The decline in housing starts reported by the Commerce Department on Wednesday partially retraced an abnormally large 18.7% surge in May, which had pushed groundbreaking on single-family housing projects to an 11-month high.
Builders' efforts to ramp up construction are, however, being frustrated by shortages of materials like electrical transformer equipment as well as higher borrowing costs. Housing completions fell last month and the stock of single-family homes under construction was the lowest in two years.
«The level of single-family starts remains robust, and we believe ongoing near-term strength is likely given the continued upward trend in permits,» said Mark Palim, deputy chief economist at Fannie Mae in Washington.

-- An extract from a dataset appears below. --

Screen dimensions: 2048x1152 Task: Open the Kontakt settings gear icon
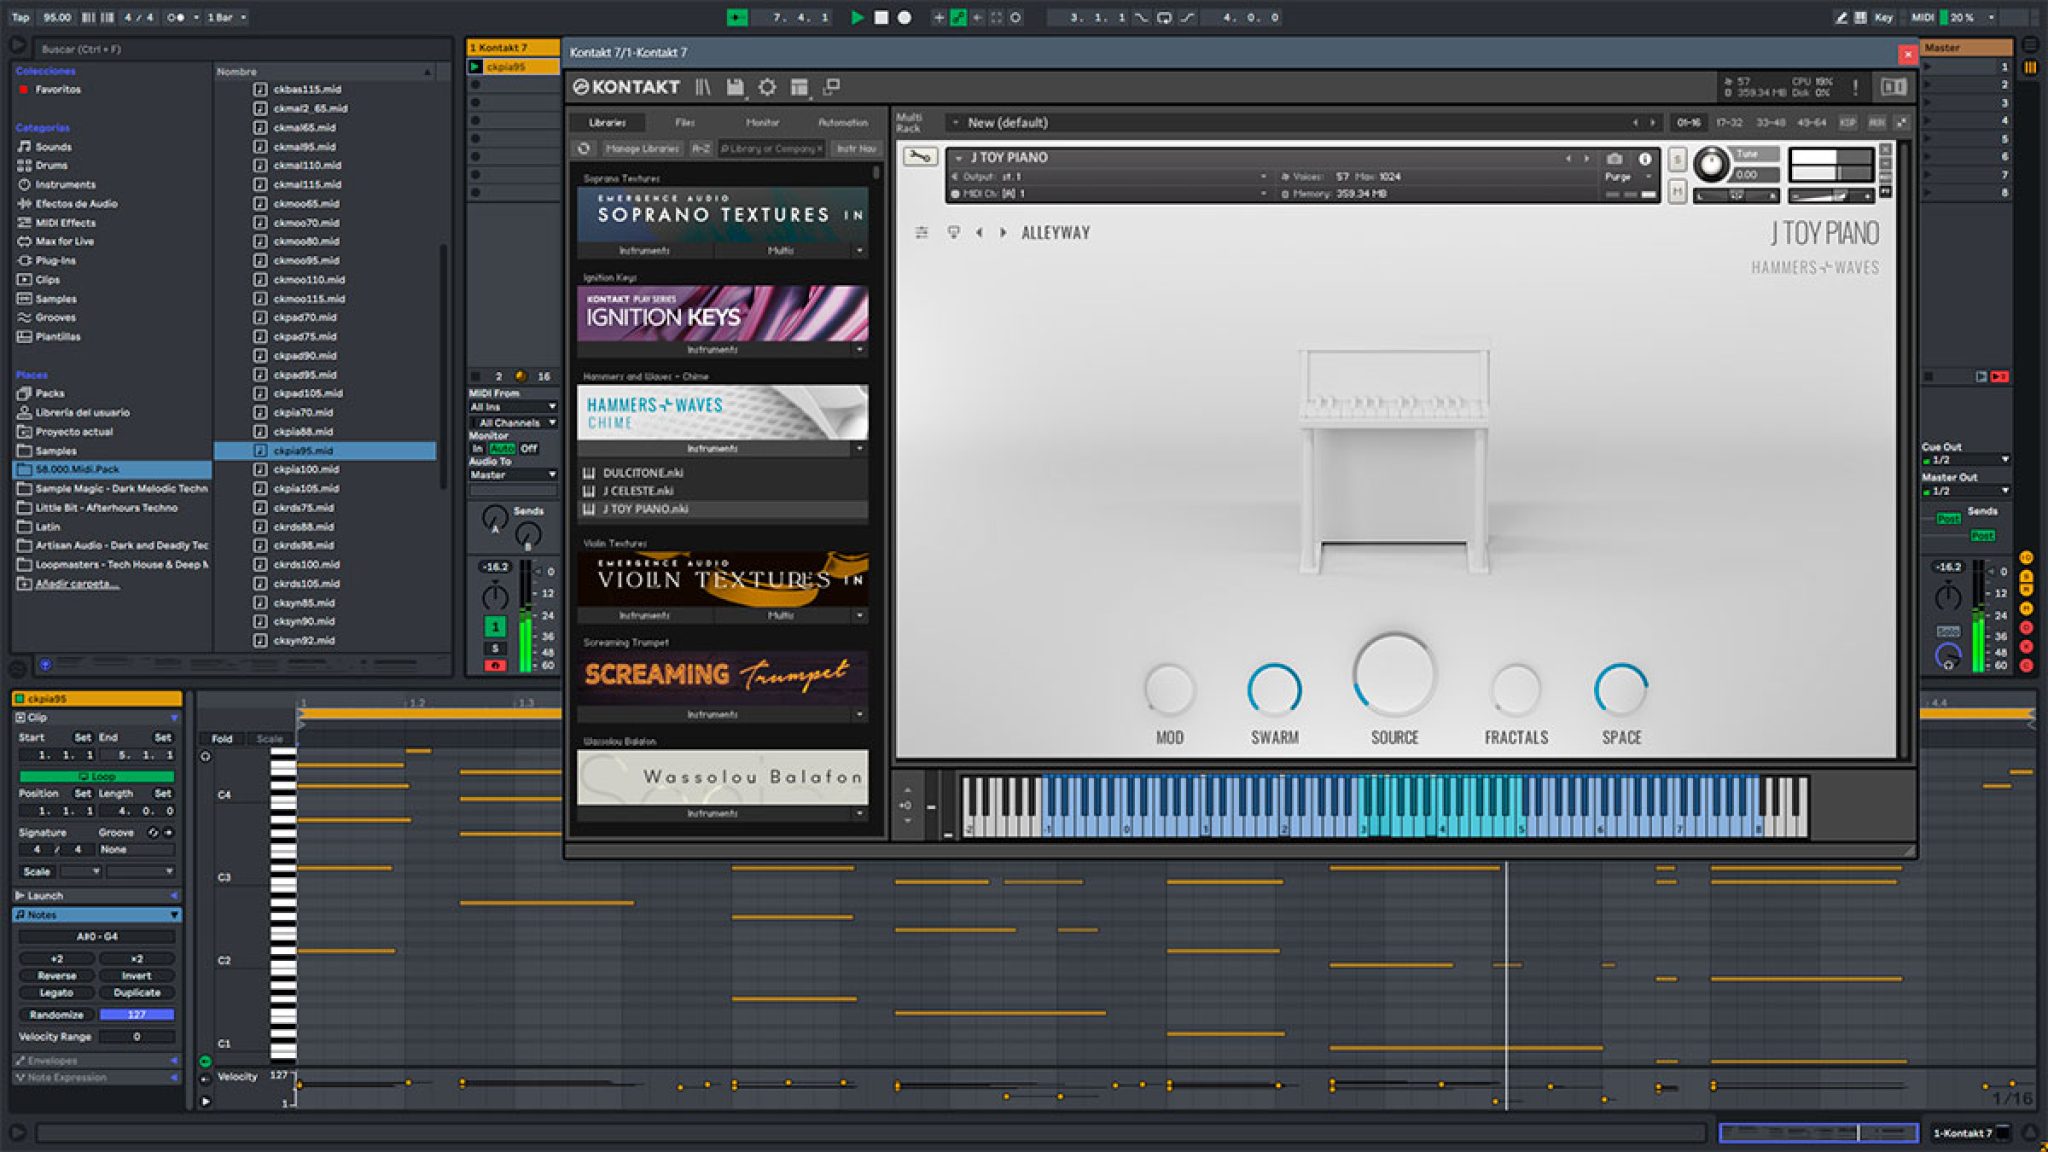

«If the economy continues to expand in the coming quarters, we think starts are capable of moving toward an annualized pace of 1 million units as demand remains sufficient given the ongoing lack of existing homes available for sale.»
Single-family housing starts, which account for the bulk of homebuilding, dropped 7.0% to a seasonally adjusted annual rate of 935,000 units last month. Data for May was revised higher to show starts vaulting to a rate of 1.005 million units, the highest level since June 2022, instead of 997,000 units as previously reported. May homebuilding was likely boosted by unseasonably warmer and drier weather.
In June, single-family homebuilding fell in the Northeast, Midwest as well as the densely populated South, but jumped 4.6% in the West.